Intersecting with $x=k$,

$$y = -\frac{k-b}{t}(k-d),$$

so

$$DN \cap XY = \left(k,,-\frac{(k-b)(k-d)}{t}\right).$$

Concurrency

It suffices to show the two intersection points on $XY$ coincide:

$$-\frac{k(k-c)}{t} = -\frac{(k-b)(k-d)}{t}.$$

Since $t \neq 0$, this reduces to

$$k(k-c) = (k-b)(k-d).$$

Expanding,

$$k^2 - ck = k^2 - (b+d)k + bd,$$

so

$$(b+d-c)k = bd,$$

which holds by the definition $k = \frac{bd}{b+d-c}$.

Thus $AM$, $DN$, and $XY$ all pass through the same point on $XY$, proving concurrency.

Verification of Key Steps

The coordinate representation preserves the collinearity and ordering of $A,B,C,D$, and the circle equations follow directly from Thales’ theorem.
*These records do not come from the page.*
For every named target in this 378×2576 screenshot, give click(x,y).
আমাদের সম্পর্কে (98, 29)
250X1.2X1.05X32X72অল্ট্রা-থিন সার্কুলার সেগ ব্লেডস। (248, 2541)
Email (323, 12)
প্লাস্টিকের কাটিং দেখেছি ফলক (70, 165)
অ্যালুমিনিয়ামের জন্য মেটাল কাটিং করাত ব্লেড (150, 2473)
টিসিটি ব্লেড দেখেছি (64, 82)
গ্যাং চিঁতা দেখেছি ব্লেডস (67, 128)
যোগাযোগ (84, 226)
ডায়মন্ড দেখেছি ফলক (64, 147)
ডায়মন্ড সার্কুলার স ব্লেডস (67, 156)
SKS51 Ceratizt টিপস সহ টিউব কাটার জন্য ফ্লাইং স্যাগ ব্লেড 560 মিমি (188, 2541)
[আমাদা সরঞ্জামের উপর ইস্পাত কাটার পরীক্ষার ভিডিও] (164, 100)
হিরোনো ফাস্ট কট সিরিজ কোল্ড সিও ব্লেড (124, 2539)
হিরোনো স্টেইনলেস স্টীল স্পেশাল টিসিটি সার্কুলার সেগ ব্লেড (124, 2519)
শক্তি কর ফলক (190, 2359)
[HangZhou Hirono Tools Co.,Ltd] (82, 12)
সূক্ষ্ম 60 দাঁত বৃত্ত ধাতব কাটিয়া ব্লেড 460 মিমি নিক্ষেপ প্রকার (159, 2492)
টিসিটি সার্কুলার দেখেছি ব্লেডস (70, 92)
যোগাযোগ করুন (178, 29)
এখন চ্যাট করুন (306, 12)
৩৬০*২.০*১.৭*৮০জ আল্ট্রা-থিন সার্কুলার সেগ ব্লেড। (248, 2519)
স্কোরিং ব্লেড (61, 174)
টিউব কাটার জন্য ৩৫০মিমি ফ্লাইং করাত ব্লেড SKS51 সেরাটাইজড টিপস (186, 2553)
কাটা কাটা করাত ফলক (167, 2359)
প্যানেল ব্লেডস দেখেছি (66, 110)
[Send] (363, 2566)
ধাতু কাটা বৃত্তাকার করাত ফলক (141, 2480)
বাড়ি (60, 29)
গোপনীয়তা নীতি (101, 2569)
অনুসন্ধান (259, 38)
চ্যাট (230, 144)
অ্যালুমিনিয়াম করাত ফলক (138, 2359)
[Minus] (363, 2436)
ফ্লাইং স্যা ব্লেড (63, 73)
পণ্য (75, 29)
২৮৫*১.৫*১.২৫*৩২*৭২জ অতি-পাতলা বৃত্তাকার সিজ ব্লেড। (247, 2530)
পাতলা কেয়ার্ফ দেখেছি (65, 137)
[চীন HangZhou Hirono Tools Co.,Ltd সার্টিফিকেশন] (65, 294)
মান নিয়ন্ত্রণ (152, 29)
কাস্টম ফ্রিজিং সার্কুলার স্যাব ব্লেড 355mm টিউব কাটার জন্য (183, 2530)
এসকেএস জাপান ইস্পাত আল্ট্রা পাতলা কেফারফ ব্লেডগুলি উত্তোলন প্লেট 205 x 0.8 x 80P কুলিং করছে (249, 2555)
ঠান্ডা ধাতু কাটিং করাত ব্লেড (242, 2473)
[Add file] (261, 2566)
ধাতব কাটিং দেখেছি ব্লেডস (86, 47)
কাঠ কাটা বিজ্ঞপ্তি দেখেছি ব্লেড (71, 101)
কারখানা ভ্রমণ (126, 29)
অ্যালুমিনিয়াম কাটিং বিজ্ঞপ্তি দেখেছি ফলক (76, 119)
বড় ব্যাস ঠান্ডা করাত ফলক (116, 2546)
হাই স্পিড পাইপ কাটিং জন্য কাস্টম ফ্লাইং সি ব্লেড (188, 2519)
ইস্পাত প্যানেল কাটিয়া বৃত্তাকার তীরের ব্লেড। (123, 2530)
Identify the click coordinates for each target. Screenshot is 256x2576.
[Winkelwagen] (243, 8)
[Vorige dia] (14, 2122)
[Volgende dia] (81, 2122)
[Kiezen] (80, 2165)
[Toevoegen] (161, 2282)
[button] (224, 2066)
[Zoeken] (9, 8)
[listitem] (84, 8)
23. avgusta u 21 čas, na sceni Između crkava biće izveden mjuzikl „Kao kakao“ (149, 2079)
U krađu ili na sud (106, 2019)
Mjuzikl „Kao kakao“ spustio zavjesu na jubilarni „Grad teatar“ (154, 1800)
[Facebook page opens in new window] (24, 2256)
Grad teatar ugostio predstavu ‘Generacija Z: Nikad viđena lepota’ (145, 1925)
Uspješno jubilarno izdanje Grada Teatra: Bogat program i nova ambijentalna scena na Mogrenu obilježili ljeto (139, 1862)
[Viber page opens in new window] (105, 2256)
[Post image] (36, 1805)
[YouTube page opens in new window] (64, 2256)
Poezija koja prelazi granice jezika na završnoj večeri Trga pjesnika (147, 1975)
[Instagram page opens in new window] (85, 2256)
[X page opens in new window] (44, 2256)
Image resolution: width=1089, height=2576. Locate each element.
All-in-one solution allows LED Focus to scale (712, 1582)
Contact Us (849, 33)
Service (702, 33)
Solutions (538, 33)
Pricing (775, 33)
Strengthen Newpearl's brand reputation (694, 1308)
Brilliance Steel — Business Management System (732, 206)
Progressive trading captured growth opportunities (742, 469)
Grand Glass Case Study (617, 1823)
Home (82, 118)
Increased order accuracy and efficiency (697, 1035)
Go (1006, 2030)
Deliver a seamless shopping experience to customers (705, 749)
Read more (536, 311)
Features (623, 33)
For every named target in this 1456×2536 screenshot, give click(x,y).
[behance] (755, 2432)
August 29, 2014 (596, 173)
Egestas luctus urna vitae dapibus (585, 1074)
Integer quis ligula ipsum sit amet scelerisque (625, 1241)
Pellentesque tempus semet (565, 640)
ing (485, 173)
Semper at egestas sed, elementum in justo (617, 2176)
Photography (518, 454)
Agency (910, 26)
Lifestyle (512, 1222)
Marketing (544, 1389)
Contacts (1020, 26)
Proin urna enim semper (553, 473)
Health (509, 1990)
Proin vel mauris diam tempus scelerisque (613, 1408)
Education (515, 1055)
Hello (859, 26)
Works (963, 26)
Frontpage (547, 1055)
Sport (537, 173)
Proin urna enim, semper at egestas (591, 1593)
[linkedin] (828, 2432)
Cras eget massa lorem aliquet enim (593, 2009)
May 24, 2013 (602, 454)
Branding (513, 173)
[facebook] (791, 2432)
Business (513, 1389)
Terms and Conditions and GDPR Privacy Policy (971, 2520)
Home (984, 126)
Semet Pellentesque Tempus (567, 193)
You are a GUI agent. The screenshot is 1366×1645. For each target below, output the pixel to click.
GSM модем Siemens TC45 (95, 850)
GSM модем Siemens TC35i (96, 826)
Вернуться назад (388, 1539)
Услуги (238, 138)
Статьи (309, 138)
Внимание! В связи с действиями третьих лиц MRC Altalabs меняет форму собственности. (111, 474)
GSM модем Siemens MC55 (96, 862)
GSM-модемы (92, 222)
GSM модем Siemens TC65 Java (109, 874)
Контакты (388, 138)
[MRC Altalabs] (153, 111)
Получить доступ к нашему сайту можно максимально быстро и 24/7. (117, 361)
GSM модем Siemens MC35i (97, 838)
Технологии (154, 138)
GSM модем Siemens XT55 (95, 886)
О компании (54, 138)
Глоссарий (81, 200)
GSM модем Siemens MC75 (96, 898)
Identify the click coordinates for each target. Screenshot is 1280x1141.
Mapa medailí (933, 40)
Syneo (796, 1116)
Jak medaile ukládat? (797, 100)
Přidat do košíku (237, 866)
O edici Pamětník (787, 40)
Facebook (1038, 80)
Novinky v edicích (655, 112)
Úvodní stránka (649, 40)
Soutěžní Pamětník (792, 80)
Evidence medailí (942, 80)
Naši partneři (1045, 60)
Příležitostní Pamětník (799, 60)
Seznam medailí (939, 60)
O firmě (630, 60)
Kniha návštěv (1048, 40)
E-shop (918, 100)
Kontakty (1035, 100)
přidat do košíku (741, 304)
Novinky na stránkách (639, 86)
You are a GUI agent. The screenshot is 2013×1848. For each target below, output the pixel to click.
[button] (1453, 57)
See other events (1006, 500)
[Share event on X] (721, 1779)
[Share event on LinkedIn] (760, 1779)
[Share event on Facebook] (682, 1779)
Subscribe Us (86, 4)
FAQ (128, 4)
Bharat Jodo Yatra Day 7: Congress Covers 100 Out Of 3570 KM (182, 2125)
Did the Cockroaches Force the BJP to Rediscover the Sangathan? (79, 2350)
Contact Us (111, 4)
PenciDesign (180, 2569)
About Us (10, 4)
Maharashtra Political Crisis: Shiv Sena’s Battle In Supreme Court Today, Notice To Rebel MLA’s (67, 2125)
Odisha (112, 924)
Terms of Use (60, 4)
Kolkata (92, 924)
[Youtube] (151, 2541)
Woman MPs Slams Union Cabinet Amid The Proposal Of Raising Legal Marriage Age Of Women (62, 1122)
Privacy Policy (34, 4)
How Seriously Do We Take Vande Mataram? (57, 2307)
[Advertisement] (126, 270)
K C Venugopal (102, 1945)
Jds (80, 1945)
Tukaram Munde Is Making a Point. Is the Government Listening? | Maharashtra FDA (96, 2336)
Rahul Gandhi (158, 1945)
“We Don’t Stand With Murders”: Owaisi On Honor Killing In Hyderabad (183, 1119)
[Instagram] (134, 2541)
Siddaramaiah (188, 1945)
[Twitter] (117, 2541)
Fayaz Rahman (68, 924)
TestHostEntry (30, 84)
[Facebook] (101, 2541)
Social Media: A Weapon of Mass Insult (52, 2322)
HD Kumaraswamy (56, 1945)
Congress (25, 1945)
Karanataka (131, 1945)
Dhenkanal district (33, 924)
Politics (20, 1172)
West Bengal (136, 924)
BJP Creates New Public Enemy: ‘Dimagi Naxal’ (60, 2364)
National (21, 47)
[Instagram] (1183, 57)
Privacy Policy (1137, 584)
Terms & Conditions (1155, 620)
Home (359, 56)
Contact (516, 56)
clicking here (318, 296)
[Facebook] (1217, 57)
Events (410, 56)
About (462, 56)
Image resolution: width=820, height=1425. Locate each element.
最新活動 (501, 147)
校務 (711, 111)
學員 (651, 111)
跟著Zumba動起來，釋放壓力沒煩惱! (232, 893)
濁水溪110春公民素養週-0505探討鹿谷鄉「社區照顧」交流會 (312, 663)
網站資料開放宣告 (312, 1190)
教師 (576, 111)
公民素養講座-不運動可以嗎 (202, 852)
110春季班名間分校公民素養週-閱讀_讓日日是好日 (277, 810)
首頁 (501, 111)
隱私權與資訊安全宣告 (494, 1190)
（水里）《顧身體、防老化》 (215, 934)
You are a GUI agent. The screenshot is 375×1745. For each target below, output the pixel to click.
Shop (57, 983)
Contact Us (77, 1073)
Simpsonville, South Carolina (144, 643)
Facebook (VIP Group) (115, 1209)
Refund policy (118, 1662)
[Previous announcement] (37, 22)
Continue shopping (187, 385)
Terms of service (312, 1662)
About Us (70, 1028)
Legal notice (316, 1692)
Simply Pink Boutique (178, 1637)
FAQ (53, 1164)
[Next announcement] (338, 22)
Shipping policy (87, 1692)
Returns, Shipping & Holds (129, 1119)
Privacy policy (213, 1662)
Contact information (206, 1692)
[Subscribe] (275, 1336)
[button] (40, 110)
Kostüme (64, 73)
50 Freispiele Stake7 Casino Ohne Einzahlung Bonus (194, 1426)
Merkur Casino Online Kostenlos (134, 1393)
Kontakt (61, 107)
The radical axis computation is valid since both circle equations are expanded power-of-point expressions in the same coordinate system.

The only potential failure in the original argument occurs when $t=0$, where slope formulas break down. This case corresponds exactly to $P=(k,0)$, which is the intersection $Z = XY \cap BC$. Since the problem explicitly assumes $P \neq Z$, this case is excluded, and therefore $t \neq 0$ holds throughout the argument. This restores full validity of all slope-based computations.

All intersections are therefore well-defined, and the algebraic identity proving coincidence on $XY$ is valid without exception.

Alternative Approaches

A synthetic approach avoids coordinates by working in the coaxal system generated by the two diameter circles. The line $XY$ is their radical axis, and the constructions of $M$ and $N$ can be interpreted via orthogonal projections in the corresponding orthogonality structure. The concurrency point then arises as the fixed point on the radical axis preserved under the induced correspondence between rays $CP$ and $BP$.

Another approach uses inversion centered at $Z$, which maps $XY$ to itself and transforms the two diameter circles into parallel lines. In this setting, $M$ and $N$ become affine projections, and concurrency reduces to a fixed intersection invariant under the induced affine transformation along $XY$.